▶ **Work item**: Take the lines below beginning at the line that has "Task: Expand the Schedule (Anytime) dropdown" and stopping after the line that has "Viewport: 1288px width, 949px height.", and print them exactly as they are, with no other lines.

▶ **Saved entries**:
********************

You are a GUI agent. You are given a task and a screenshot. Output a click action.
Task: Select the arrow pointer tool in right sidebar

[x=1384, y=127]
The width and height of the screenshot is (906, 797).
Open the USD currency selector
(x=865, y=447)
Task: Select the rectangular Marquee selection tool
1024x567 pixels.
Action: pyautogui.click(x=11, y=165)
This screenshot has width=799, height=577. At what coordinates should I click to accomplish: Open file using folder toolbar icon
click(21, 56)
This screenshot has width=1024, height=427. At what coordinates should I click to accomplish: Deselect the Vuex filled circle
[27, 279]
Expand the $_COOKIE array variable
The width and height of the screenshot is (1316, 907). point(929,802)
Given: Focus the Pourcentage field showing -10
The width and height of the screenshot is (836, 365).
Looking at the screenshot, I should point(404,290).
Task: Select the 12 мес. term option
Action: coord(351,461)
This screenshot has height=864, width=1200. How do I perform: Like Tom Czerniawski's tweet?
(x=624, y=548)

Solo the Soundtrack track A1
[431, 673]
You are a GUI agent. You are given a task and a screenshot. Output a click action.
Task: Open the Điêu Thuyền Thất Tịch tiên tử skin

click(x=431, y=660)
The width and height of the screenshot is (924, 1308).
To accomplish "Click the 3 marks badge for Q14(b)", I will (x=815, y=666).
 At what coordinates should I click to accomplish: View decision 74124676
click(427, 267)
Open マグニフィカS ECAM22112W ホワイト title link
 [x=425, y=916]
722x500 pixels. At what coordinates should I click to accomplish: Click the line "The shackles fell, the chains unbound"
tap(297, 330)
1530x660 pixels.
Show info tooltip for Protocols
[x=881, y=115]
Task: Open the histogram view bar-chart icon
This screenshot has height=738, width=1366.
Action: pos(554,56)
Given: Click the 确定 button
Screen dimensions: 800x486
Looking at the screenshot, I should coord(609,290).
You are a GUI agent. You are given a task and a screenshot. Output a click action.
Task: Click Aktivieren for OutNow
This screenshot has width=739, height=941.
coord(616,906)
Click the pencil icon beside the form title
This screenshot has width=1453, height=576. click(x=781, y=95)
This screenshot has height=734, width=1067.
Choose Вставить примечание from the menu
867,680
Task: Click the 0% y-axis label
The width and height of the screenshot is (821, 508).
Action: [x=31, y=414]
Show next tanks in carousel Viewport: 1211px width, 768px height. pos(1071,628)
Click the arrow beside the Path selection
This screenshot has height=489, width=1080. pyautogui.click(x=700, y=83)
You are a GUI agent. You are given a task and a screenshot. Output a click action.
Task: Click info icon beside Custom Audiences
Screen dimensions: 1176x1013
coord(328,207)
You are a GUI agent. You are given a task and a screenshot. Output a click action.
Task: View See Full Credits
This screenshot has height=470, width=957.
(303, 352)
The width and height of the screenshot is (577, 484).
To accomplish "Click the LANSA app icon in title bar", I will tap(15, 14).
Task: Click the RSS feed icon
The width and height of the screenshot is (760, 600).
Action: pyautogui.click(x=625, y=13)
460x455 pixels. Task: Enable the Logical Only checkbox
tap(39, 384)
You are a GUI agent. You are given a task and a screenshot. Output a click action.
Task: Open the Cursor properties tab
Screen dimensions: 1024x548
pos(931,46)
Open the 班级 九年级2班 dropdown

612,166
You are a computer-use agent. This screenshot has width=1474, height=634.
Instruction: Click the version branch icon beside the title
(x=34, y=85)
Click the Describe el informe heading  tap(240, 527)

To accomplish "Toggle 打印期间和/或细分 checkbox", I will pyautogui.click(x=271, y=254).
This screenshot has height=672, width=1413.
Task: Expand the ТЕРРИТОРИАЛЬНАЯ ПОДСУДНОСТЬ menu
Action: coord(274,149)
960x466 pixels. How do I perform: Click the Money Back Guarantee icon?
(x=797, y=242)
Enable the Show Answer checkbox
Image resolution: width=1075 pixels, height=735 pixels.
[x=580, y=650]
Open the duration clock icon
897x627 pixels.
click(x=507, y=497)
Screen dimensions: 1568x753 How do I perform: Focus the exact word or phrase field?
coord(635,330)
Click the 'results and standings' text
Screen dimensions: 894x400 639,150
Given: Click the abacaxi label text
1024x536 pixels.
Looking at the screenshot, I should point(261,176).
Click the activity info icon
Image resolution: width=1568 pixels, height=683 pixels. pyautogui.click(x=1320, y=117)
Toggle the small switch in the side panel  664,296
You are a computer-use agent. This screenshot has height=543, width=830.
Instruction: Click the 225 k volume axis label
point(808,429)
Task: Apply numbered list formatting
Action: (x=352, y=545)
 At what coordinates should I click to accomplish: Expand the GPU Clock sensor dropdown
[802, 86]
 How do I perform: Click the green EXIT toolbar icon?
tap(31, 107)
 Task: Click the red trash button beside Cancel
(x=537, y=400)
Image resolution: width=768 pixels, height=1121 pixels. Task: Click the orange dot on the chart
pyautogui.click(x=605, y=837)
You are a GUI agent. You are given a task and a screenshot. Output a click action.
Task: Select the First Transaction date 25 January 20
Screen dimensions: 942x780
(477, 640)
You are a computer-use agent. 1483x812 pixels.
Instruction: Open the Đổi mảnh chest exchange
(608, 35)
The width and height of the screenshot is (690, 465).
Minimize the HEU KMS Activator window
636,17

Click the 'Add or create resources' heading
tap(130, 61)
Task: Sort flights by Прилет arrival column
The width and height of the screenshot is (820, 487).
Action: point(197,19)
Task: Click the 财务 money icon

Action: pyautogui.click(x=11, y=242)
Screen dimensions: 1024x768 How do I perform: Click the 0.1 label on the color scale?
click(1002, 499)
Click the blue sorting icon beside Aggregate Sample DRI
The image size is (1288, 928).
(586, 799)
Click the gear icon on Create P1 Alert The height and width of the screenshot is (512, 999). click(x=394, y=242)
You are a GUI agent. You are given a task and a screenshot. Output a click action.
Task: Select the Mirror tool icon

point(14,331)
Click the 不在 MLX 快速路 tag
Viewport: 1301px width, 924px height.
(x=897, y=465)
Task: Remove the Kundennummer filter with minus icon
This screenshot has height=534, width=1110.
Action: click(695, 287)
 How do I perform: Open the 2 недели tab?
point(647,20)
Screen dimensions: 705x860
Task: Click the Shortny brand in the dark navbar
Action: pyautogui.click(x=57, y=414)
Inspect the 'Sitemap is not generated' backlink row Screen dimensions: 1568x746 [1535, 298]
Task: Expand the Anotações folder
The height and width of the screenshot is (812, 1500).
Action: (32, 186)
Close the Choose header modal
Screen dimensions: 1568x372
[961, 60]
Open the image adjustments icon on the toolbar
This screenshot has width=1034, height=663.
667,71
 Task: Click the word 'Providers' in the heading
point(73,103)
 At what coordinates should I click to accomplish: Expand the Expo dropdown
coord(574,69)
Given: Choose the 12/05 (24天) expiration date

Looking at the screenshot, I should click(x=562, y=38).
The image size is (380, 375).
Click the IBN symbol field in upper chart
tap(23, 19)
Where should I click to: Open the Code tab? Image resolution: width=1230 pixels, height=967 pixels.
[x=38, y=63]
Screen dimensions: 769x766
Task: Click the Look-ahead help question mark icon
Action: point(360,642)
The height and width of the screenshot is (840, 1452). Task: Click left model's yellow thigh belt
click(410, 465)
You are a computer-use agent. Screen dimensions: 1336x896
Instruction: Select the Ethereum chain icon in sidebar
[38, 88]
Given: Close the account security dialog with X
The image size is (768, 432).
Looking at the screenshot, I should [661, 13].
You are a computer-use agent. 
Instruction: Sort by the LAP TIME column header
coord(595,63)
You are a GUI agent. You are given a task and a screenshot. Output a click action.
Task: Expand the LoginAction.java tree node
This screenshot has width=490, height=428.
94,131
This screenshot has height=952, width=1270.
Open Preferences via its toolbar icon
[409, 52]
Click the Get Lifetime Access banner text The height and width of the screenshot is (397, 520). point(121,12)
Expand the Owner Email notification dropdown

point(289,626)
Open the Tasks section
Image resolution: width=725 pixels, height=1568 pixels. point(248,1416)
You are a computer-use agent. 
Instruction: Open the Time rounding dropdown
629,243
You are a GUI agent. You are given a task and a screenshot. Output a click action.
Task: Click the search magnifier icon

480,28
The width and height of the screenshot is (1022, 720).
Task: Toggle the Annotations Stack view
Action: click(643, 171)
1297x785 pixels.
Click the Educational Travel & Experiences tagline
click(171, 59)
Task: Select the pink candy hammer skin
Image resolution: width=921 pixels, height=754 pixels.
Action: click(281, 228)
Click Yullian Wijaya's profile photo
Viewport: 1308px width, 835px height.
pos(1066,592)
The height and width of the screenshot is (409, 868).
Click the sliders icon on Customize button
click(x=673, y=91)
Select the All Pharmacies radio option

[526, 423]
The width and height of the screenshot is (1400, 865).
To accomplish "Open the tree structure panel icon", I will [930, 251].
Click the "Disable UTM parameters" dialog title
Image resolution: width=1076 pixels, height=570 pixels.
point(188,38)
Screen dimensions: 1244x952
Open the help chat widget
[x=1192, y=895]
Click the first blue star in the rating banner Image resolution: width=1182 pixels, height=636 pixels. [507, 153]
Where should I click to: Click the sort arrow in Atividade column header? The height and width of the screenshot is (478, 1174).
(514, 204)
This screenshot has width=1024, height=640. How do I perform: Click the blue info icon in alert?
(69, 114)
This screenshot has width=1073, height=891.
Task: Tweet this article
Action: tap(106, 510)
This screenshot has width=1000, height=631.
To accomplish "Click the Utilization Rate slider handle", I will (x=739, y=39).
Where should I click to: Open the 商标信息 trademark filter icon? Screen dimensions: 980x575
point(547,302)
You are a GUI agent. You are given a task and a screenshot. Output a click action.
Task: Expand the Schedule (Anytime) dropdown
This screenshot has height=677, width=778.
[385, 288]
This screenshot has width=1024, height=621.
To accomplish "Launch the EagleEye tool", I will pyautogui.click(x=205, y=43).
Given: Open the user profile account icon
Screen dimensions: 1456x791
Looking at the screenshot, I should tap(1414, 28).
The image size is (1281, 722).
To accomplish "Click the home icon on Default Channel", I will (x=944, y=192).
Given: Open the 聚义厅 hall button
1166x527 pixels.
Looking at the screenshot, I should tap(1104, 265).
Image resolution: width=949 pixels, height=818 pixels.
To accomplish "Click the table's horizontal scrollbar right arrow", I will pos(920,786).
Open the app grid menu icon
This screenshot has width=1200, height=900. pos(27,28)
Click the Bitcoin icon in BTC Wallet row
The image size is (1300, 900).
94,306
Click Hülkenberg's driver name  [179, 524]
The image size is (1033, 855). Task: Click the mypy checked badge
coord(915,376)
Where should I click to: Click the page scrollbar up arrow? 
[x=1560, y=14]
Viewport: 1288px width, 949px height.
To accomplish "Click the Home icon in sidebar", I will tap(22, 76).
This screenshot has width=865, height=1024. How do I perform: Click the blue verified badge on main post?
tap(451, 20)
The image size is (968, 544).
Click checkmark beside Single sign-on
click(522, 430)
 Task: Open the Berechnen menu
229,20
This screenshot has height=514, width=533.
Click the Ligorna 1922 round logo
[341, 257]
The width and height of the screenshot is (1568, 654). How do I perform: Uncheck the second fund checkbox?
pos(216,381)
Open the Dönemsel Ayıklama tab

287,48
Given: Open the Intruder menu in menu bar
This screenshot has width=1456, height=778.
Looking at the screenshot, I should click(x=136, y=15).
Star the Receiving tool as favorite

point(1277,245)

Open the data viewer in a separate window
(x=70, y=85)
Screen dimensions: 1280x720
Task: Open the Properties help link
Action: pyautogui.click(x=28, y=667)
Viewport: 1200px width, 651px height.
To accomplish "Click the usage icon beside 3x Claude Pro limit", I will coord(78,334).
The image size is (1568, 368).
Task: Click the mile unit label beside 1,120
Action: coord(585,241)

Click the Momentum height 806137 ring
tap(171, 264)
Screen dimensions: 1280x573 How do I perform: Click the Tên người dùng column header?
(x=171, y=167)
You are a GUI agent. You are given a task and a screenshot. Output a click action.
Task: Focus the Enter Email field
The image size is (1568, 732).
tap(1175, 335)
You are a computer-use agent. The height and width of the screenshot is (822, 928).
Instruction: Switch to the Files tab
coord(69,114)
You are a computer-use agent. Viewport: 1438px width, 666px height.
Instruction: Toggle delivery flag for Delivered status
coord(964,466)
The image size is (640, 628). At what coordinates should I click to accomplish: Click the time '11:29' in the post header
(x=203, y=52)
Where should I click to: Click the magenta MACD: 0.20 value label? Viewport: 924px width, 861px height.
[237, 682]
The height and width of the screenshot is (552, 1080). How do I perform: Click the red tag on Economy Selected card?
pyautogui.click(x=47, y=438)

********************

▶ **Output below**:
Task: Expand the Schedule (Anytime) dropdown
This screenshot has height=677, width=778.
[385, 288]
This screenshot has width=1024, height=621.
To accomplish "Launch the EagleEye tool", I will pyautogui.click(x=205, y=43).
Given: Open the user profile account icon
Screen dimensions: 1456x791
Looking at the screenshot, I should tap(1414, 28).
The image size is (1281, 722).
To accomplish "Click the home icon on Default Channel", I will (x=944, y=192).
Given: Open the 聚义厅 hall button
1166x527 pixels.
Looking at the screenshot, I should tap(1104, 265).
Image resolution: width=949 pixels, height=818 pixels.
To accomplish "Click the table's horizontal scrollbar right arrow", I will pos(920,786).
Open the app grid menu icon
This screenshot has width=1200, height=900. pos(27,28)
Click the Bitcoin icon in BTC Wallet row
The image size is (1300, 900).
94,306
Click Hülkenberg's driver name  [179, 524]
The image size is (1033, 855). Task: Click the mypy checked badge
coord(915,376)
Where should I click to: Click the page scrollbar up arrow? 
[x=1560, y=14]
Viewport: 1288px width, 949px height.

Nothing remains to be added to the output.